1

I'm new to python and Opencv. I'm working on a project to build an app to recognize handwritings in local language. One of the critical part of it to find the order of the words and character. So far manage to segment the words and letters. The problem is contours are not in the order. I followed this question Python opencv sorting contours and got a pretty good result. Still some horizontal contours are not in the order. How can I fix this?

def image_process(self):
    image = cv2.imread(self.img)

    #grayscale
    gray = cv2.cvtColor(image,cv2.COLOR_BGR2GRAY)

    se=cv2.getStructuringElement(cv2.MORPH_RECT , (8,8))
    bg=cv2.morphologyEx(gray, cv2.MORPH_DILATE, se)
    out_gray=cv2.divide(gray, bg, scale=255)
    out_binary=cv2.threshold(out_gray, 0, 255, cv2.THRESH_OTSU )[1]

    #binary
    ret,thresh = cv2.threshold(out_binary,127,255,cv2.THRESH_BINARY_INV)

    # opening
    kernel = np.ones((3,3),np.uint8)
    opening = cv2.morphologyEx(thresh, cv2.MORPH_OPEN, kernel)

    #dilation 40 for segmenting words 15 for letters
    kernel = np.ones(5,40), np.uint8)

    img_dilation = cv2.dilate(opening, kernel, iterations=1)

    #find contours
    # ctrs, hier = cv2.findContours(img_dilation.copy(), cv2.RETR_EXTERNAL, cv2.CHAIN_APPROX_NONE)

    contours, h = cv2.findContours(img_dilation.copy(), cv2.RETR_EXTERNAL, cv2.CHAIN_APPROX_SIMPLE)
    contours.sort(key=lambda x:get_contour_precedence(x, img_dilation.shape[0]))

    for i, ctr in enumerate(contours):

        # Get bounding box
        x, y, w, h = cv2.boundingRect(ctr)

        M = cv2.moments(ctr)
        cX = int(M["m10"] / M["m00"])
        cY = int(M["m01"] / M["m00"])
        
        cv2.putText(image, "#{}".format(i + 1), (cX - 20, cY), cv2.FONT_HERSHEY_SIMPLEX, 1.0, (0, 0, 0), 2)


        cv2.rectangle(image,(x,y),( x + w, y + h ),(90,0,255),2)
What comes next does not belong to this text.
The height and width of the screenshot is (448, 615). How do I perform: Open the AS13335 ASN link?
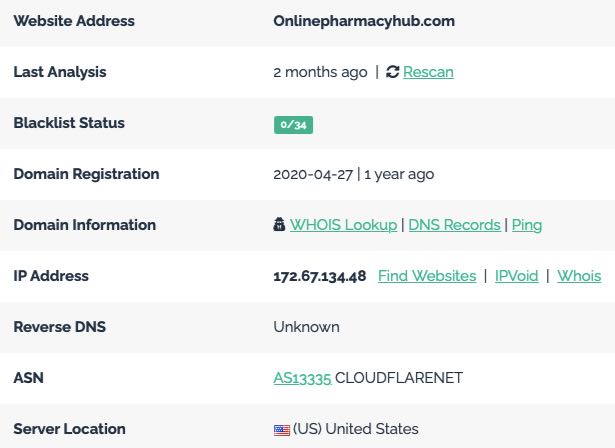click(x=302, y=378)
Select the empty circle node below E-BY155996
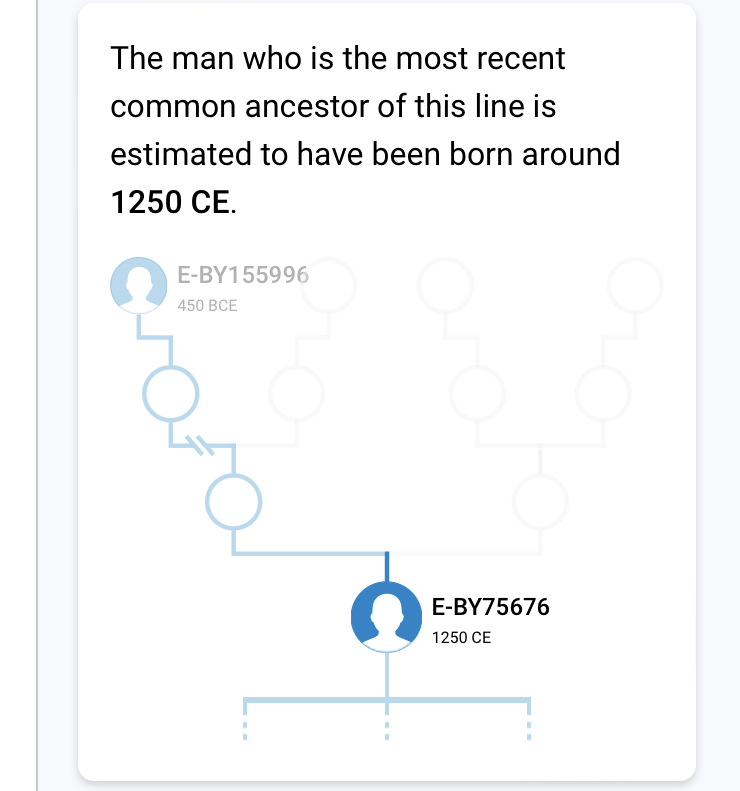740x791 pixels. (x=170, y=393)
def get_contour_precedence(contour, cols):
    tolerance_factor = 61
    origin = cv2.boundingRect(contour)
    return ((origin[1] // tolerance_factor) * tolerance_factor) * cols + origin[0]
 

Output is like this:

Original Image

Jeru Luke
  • 20,118
  • 13
  • 80
  • 87
wajira000
  • 379
  • 5
  • 16
  • 1
    Can you also post the image of the handwriting sample without the bounding rectangles and the `#number` annotations, so that we can play around and try some things for ourselves? – BioGeek Jul 02 '21 at 07:22
  • 1
    Check this out: https://stackoverflow.com/questions/66946804/python-sorting-items-from-top-left-to-bottom-right-with-opencv/67008153?r=SearchResults#67008153 – stateMachine Jul 02 '21 at 08:09
  • 1
    Hi @BioGeek, I add the original Image – wajira000 Jul 02 '21 at 09:07

3 Answers3

2

I have expanded on the excellent answer from Ann Zen.

There are two variables that you will have to tweak:

  • threshold: contours with an area below this threshold will be discarded
  • row_amt: the number of rows that there are in your image

The concept that Ann Zen used is to divide the image into n segments along the y axis, forming n rows. For each segment of the image, find every shape that has its center in that segment. Finally, order the shapes in each segment by their x coordinate.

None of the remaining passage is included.